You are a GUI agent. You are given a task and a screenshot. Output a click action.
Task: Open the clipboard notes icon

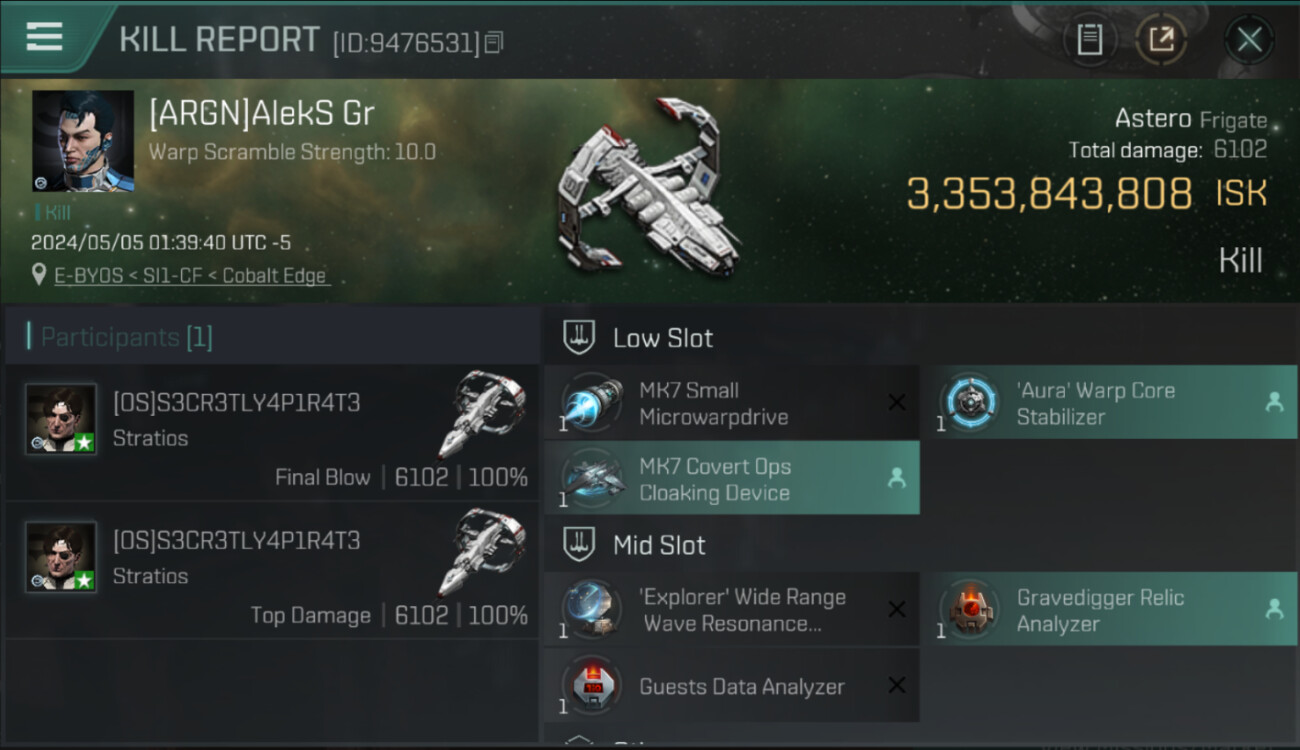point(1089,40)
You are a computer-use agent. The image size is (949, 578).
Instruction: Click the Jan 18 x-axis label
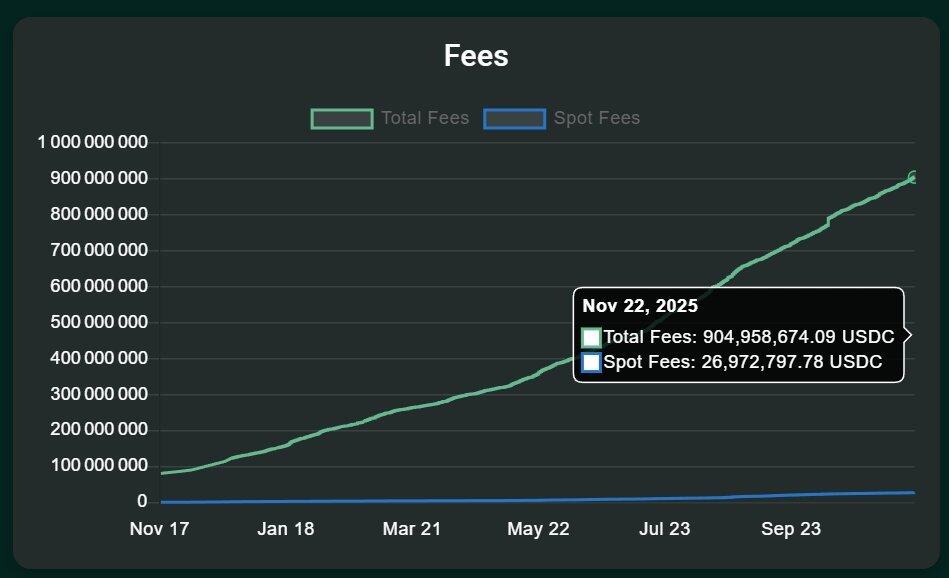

★ ★ ★ ★

■ **Your instructions**
Give back the listing unchanged. Strip out the pictures.

■ **Solution to the problem**
You are a GUI agent. You are given a task and a screenshot. Output a click action.
Task: Open the clipboard notes icon

point(1089,40)
You are a computer-use agent. The image size is (949, 578).
Instruction: Click the Jan 18 x-axis label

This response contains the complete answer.